One example of how Concrete CMS simplifies management for clients is its variety of calendars.

Screenshot from Concrete CMS website
The open-source nature of Concrete CMS makes it secure, and it has a responsive community of developers.

“We saw many different calendar add-ons emerge in our marketplace, and that was great. We didn’t have a calendar in the core product, initially,” Franz said. “But over time, we started to see cascading dependencies. Add-ons would start extending each other. Choosing which calendar to use on your site today would limit the functionality you might have in the future.”

So Concrete CMS built its own solution by incorporating calendar functionality directly into its free core to make it as simple as possible.

“We said, ‘Let’s build all the unpleasant parts of calendaring back into the core.’ So time zones, recurring events, one-off occurrences that are married to the same object, that stuff is just a developer’s nightmare,” Franz said. “And you’re going to spend six weeks just figuring that out. Now, you can extend that core calendar and make an agenda view. As a developer, you can focus on that last mile and let us worry about the universal stuff.”

A CMS Rich With Enterprise-Grade Features and Security

Concrete CMS has packed a wide range of critical features into its system. But its ultimate goal is to keep the user experience intuitive so that anyone can use it.

“We can tell any business user, ‘You could set this up,’” said Franz. “And over a weekend, you could make your intranet, extranet, and use the document library. You can build something that shows value without touching a line of code.”

Concrete CMS also offers significant value through its built-in security. That’s one reason its customer base includes Fortune 500 companies and branches of the US military.

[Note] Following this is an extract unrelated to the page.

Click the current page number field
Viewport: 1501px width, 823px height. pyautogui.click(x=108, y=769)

“We follow security-by-design methodologies and employ the latest technology to protect your sensitive information,” reads a post on the Concrete CMS website.

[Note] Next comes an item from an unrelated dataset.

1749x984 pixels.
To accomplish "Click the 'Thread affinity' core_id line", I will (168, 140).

The security features include allowing modifications without overriding the core, test and support at hackerone.com, audit trail, Captcha, content approval, and email verification.

One organization that has found success with Concrete CMS is BASF, one of the largest chemical producers in the world.

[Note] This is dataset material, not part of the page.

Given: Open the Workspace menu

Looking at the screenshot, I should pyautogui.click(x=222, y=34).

A case study on the Concrete CMS website outlines how BASF used the system to build a new company intranet that was secure and easy to manage.

“The new Intranet has been well received in BASF North America, and it’s being noticed across the large organization,” reads the case study. “BASF Catalysts has already set up their own copy and others are in the works. Portland Labs has extended the system with some new functionality as new ideas drive new requirements.”

That’s just one example of how Concrete CMS is a leader in collaboration and innovation in many industries, including finance, healthcare, manufacturing, education, and government.

Future Plans Include Hybrid Websites and Object Models

Concrete CMS continues to bring its enterprise-grade product to even more businesses that embrace the benefits of open-source methods and technologies.

“We are focusing more on mid-market clients that are building hybrid websites,” Franz said. “When you’ve outgrown the web builders, and you want a tool that can build a site that does something, Concrete is a really great choice.”

The company offers Express for those who don’t have any development experience — or interest in learning. Express is similar to an object model, and users can put things together and create simple interfaces with no code.

“We’ll have integrations with third-party tools that have data. And we’ve seen a lot of clients that might have SharePoint or Google Docs, and they use that as a filing cabinet for their business,” Franz said. “So then they come and build a Concrete site on top of that. And that’s more of a nicely designed operations manual. That’s the stuff you want to see some collaboration around.”

As digital solutions continue to become imperative for every type of business — from startup to enterprise — Concrete CMS is poised to increase its market share. And Franz said the team would have plenty of fun along the way.

“It’s fun to work with this team, this community,” he said. “We’ve got a really tight group that has been together for 10 years now. It feels pretty cool to be some part of something bigger than us.”